Case Report
Copyright ©2012 Baishideng Publishing Group Co.
World J Hepatol. Nov 27, 2012; 4(11): 322-326
Published online Nov 27, 2012. doi: 10.4254/wjh.v4.i11.322
Figure 1
Figure 1 Preoperative computed tomography scan revealed a 28 mm tumor in the posterior sector of the right hepatic lobe. A: Plain computed tomography showed a tumor as a slight low density area; B: The tumor was inhomogeneously enhanced with a ragged border during the early phase; C: The tumor was indistinguishable in the late phase.
Figure 2
Figure 2 Magnetic resonance imaging of the tumor.
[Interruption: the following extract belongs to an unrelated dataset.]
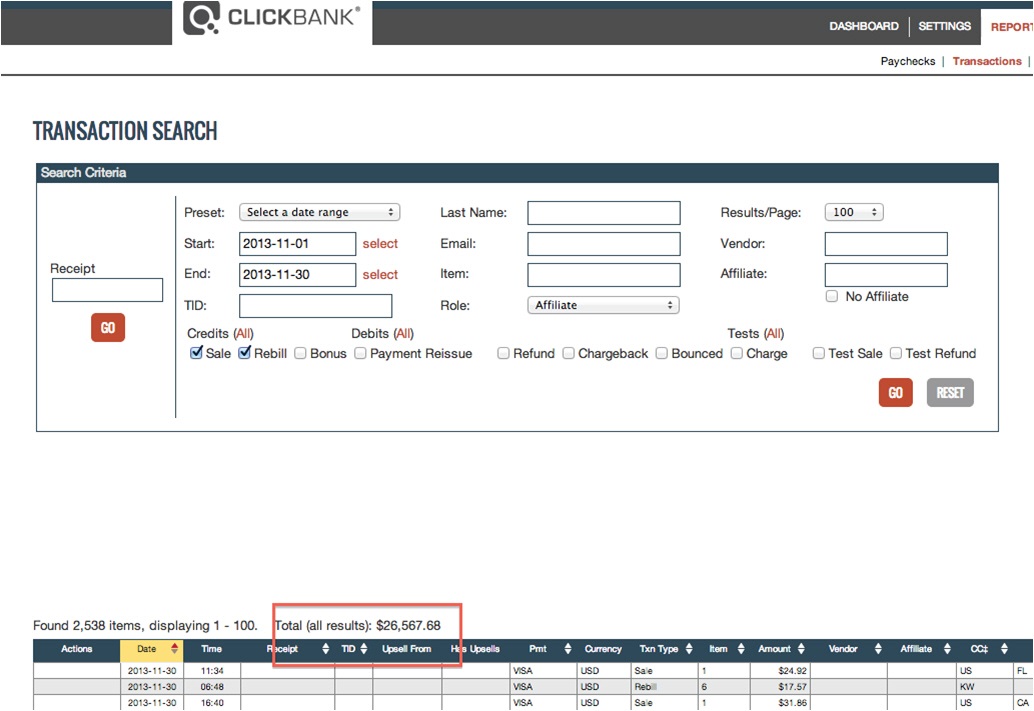
Task: Sort by TID column arrows
Action: point(363,649)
A: The tumor showed an iso-intensity with the surrounding liver parenchyma on T1-weighted imaging; B: The tumor was visualized as a heterogeneous hyper-intense mass on T2-weighted imaging; C and D: After gadolinium ethoxybenzyl diethylenetriaminepentaacetic acid enhancement, the tumor was discernible in the arterial phase and was clearly detected as a hypo-intense lesion in the hepato-biliary phase on T1-weighted imaging. CE: Contrast enhanced.
Figure 3
Figure 3 Pathological findings of the liver tumor. A: Cut surface of formalin-fixed liver specimen. The tumor was unencapsulated and its border was ill-defined (arrow); B, C: Microscopically, the tumor consisted of low-grade atypical hepatocytes, without cellular mitosis or changes in cellular density and structures. Fatty deposition in the tumor cells was ubiquitously remarkable. Neither biliary structures nor portal triads were present within the tumor (hematoxylin-eosin stain, original magnification ×40 in B and ×200 in C); D: β-catenin was immunohistochemically detected on the cytomembrane. Neither aberrant nuclear nor cytoplasmic accumulations were found (original magnification ×100).